Interpretive Summary: Diabetes is affecting a growing number of the population, with more than 300 million people worldwide having the disease and even more having pre-diabetes. Increased glucose production in liver has been reported in Type 2 diabetes (T2D). The objective of this research was to identify compounds to treat exaggerated hepatic glucose production in patients with T2D. This study demonstrated that a naturally occurring compound sulphoraphane found in cruciferous vegetable such as broccoli may have the potential to reverse the disease signature in liver tissue. Our findings indicate that Sulphoraphane suppressed glucose production and decreased the expression of key enzymes associated in the glucose synthesis from liver cells. Further, Sulforaphane provided as concentrated broccoli sprout extract, reduced fasting blood glucose and HbA1c in obese dysregulated patients with type 2 diabetes. This study shows that Sulphoraphane could provide additional treatment options to reduce exaggerated hepatic glucose production in T2D condition.

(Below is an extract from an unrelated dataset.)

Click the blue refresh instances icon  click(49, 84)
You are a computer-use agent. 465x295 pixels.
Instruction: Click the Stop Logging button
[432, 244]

Technical Abstract: A potentially useful approach for drug discovery is to connect gene expression profiles of disease-affected tissues ("disease signatures") to drug signatures, but it remains to be shown whether it can be used to identify clinically relevant treatment options. We analyzed coexpression networks and genetic data to identify a disease signature for type 2 diabetes in liver tissue. By interrogating a library of 3800 drug signatures, we identified sulforaphane as a compound that may reverse the disease signature. Sulforaphane suppressed glucose production from hepatic cells by nuclear translocation of nuclear factor erythroid 2-related factor 2 (NRF2) and decreased expression of key enzymes in gluconeogenesis. Moreover, sulforaphane reversed the disease signature in the livers from diabetic animals and attenuated exaggerated glucose production and glucose intolerance by a magnitude similar to that of metformin. Finally, sulforaphane, provided as concentrated broccoli sprout extract, reduced fasting blood glucose and glycated hemoglobin (HbA1c) in obese patients with dysregulated type 2 diabetes.